I will say one observation: we spent a week vacationing south of tampa near siesta key, and the traffic on 70 was ridiculous every day, south in the morning of contractor trucks towards Fort Myers / Naples and back home north in the late afternoon. . day after day, all contracting trucks and trailers

So the world can be counter intuitive for sure. .

20 days until retired finance guy

eyc234 06-10-2023 08:33 PM

Quote:

Originally Posted by Boffin (Post 2224961)
As the cost of living in the U.S. continues to climb, foreclosures are also on the rise.

May foreclosure-related filings, which include default notices, scheduled auctions and bank repossessions, were up 7% from April and up 14% from a year ago, to 35,196 properties, according to the real estate data group ATTOM.

Lenders began the foreclosure process on 23,245 properties in May, up 4% from last month and up 5% from a year ago. States with the most foreclosure starts in May included Florida, where 2,901 foreclosures got underway, followed by California, with 2,451 foreclosures started, and Texas, where 2,286 properties fell into the foreclosure column.
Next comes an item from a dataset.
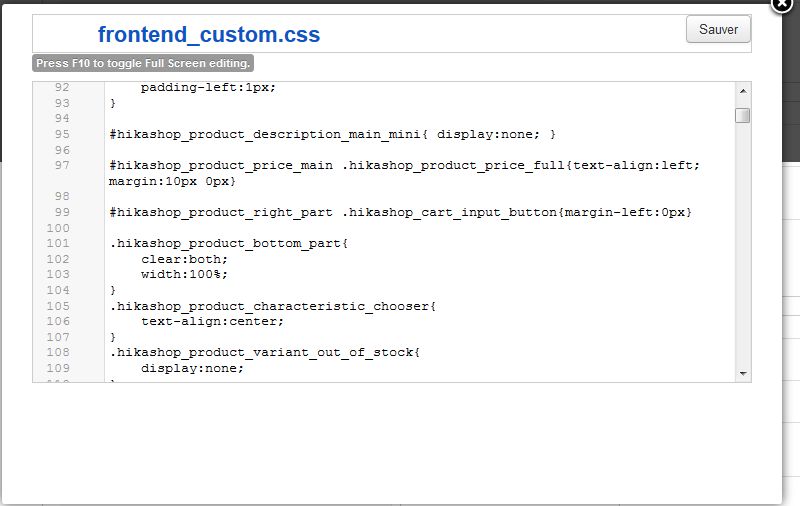This screenshot has width=800, height=506.
Task: Click the clear:both; declaration
Action: tap(185, 259)
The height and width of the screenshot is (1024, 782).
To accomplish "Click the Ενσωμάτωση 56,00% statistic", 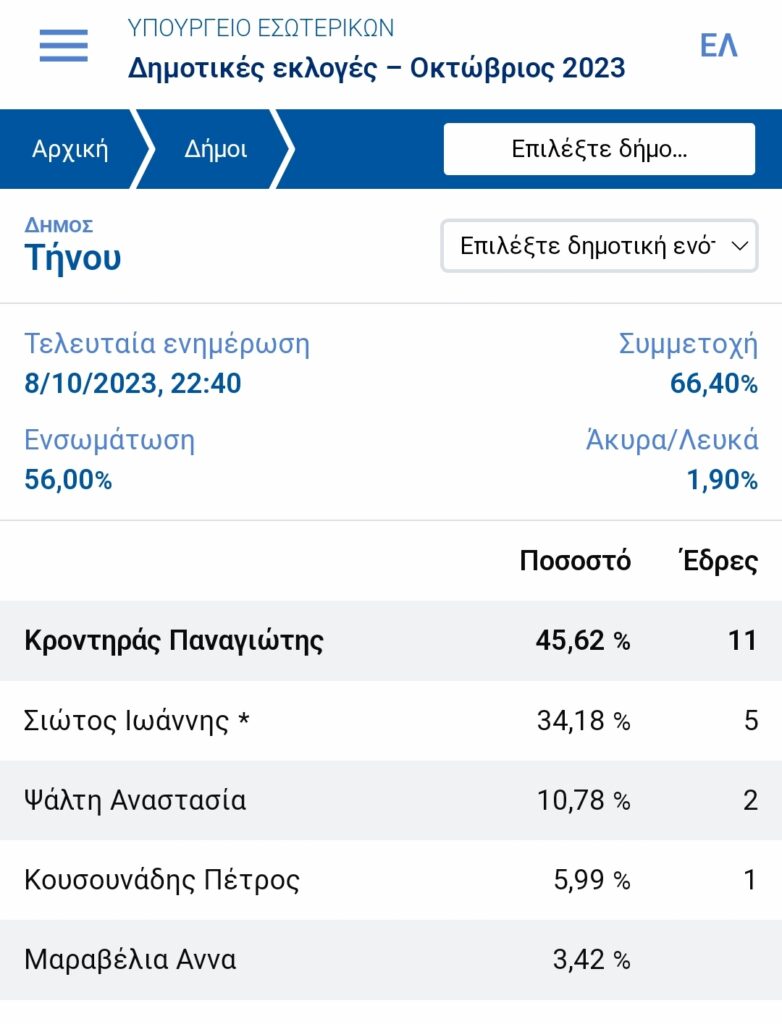I will pos(110,460).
:shrug: So what! My house is paid for and I live in the greatest place on earth. Been thru this multiple times and it did nothing to us.
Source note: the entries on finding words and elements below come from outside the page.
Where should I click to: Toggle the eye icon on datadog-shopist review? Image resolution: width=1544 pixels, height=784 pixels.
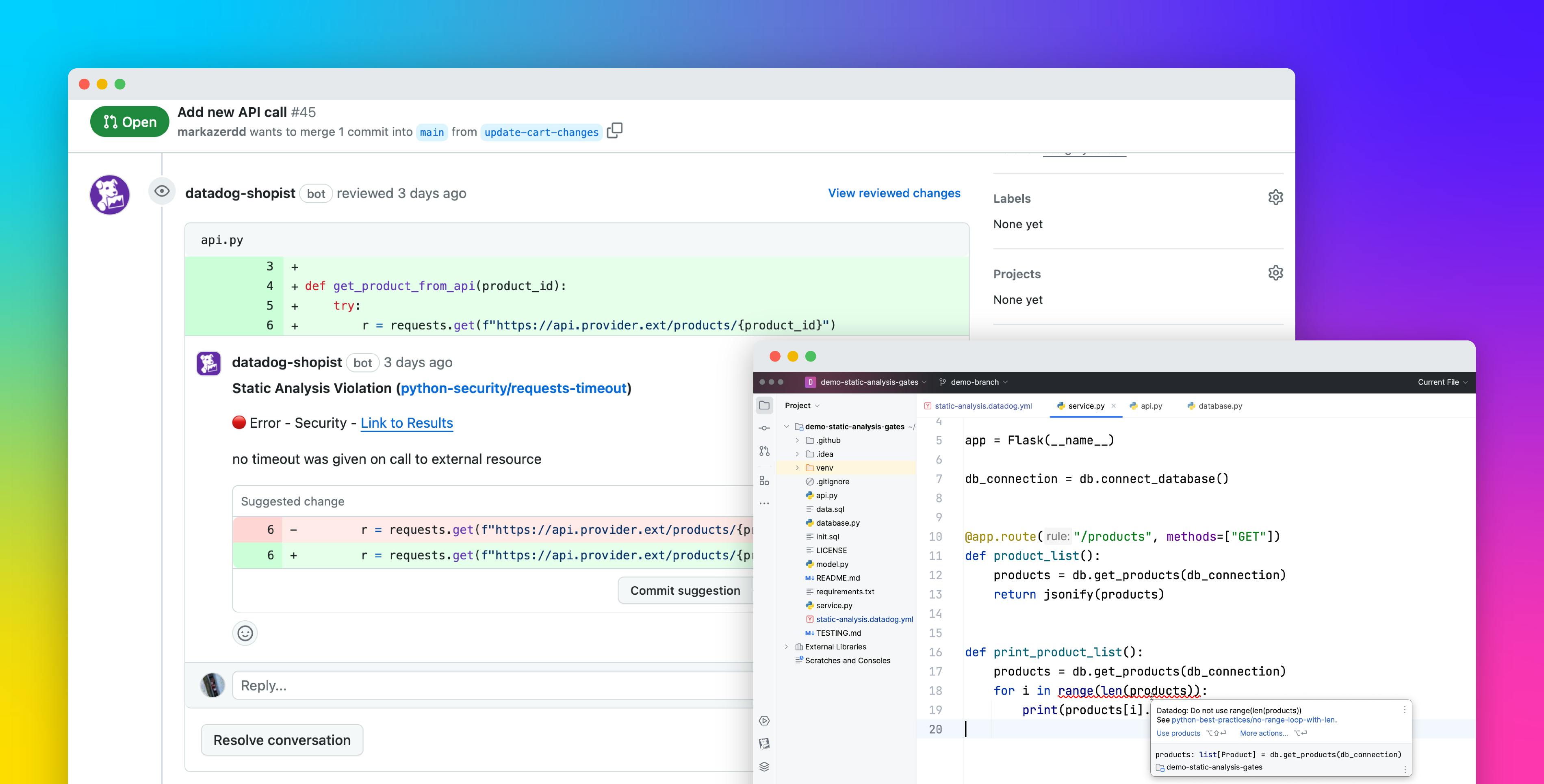162,192
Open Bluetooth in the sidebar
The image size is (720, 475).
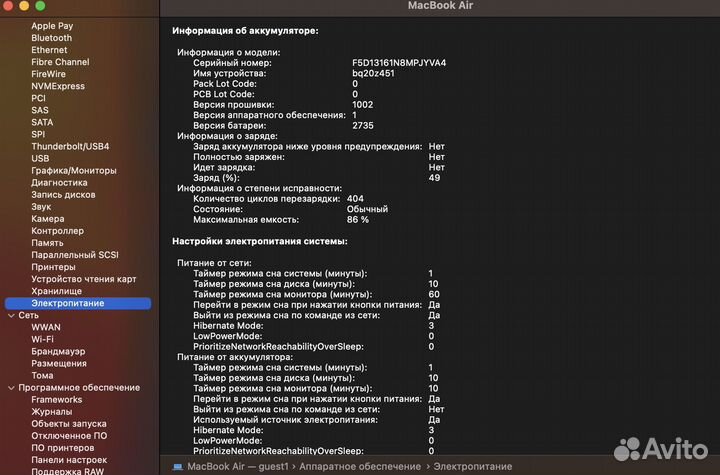click(51, 38)
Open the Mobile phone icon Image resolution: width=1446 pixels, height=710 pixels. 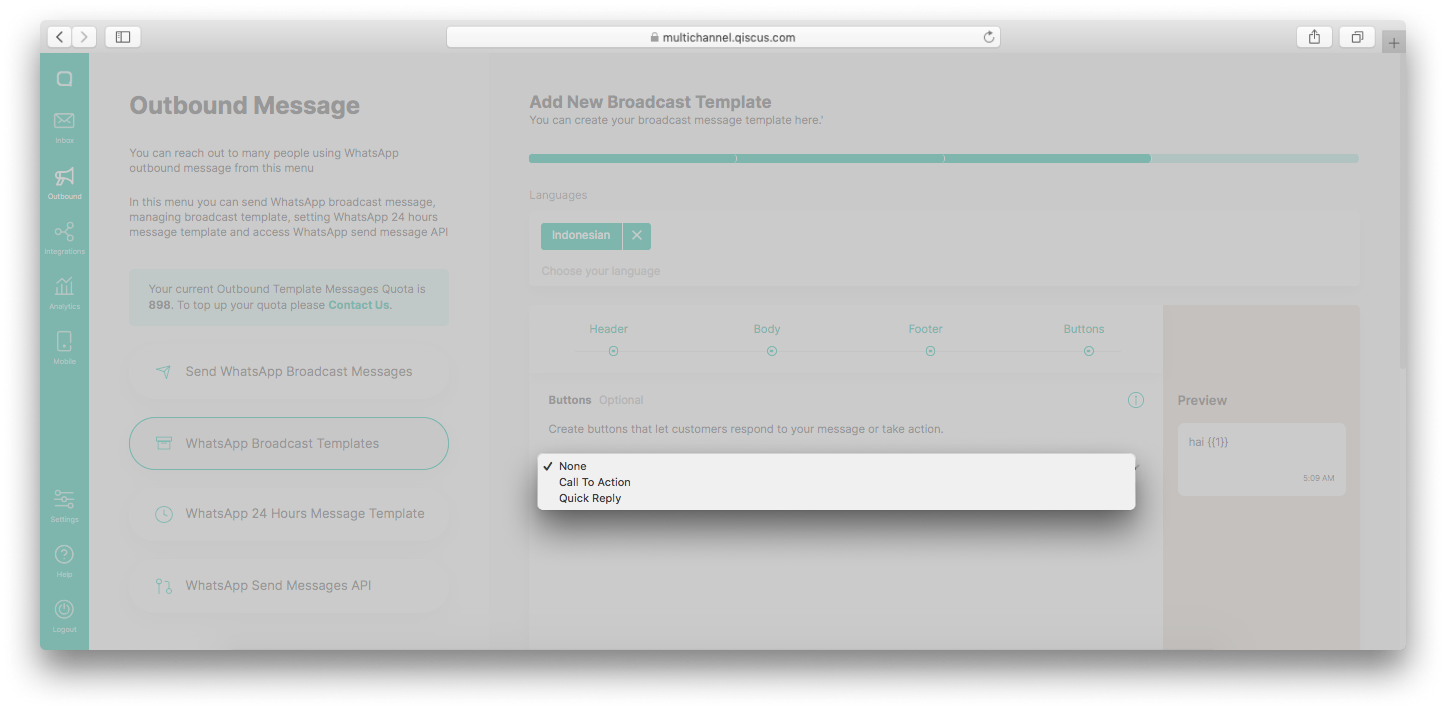[x=64, y=342]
jimbomaybe 06-11-2023 04:37 AM

Quote:

Originally Posted by Pairadocs (Post 2225345)
I recently read that a significant uptick in FL foreclosures resulted from Ian, and in ways I had never suspected ! Stories I won't try to regurgitate here, but linked to how FEMA works (and doesn't work !) for so many people, people who thought they did everything right, paid high premiums to be fully insured, and so on. But, I had no idea that if the damage is even 1% OVER the 50% allowed (by FEMA as I understand it), then the structure must be repaired and rebuilt to much stiffer and much more expensive standards. Apparently many seniors who have been retired in the Sarasota and surrounding area, experienced over 50% damage, but even with full "replacement" value, the insurance checks fell far far short of the cost of building to the increased standards. Kind of between a "rock and a hard place", especially for people now on a fixed income. I DO understand that allowing these people to rebuild using only the "replacement cost" as per the insurance policy, minus FEMA requirements, does expose ALL of us to even higher rates should they have this happen again and did not have to rebuild to the new standards.... but, I also see "the other side of the coin", not knowing how we could rebuild if our "replacement cost" insurance did not cover the government's newest building requirements ! Many foreclosures on properties with significantly damaged homes. Have good friends who were fortunate, their lanai, pool, and one wing of home were under considered 30% so they were able to rebuild with the money their insurance provided. Their next door neighbors in the same development, experiences 60% damage, just 40 feet away !

From Motley fool link, Typical single-family home value in the first quarter of 2023: $383,063
Median household income as a percentage of home value: 16%
The typical home in Florida is priced 15% higher than the typical U.S. home and the median household income in the state is 10% lower than the median U.S. income, resulting in a low income-to-home-value ratio and generating affordability concerns.( I would think the higher percentage of retired people here would modify the impact)
All the retirees arriving drive up home prices but at the same time bring money into the economie being spenders not taking jobs, significant dip in interest rates fueled a buying spike, encouraging some to bite off more than they could chew, phycology of boom and bust

Two Bills 06-11-2023 05:04 AM

The problem is people borrow to the limit of their present income.
When prices, or interest rates rise, they have no extra finances to meet the new situation.
Borrow by all means, but give yourself a 10-15% increase leeway.
Always worked for us.


Retired non-financial guy.:icon_wink:

Ellwoodrick 06-11-2023 05:50 AM

Having worked in the Real estate industry for over 30 years as a Real Estate Appraiser in Western Pennsylvania I have been in many REO (Foreclosed) properties. Many before they were trashed out. The amount of damage, neglect and filth would indicate the occupant just did not care. Not true of all but of most of them. You don't have to be rich to clean.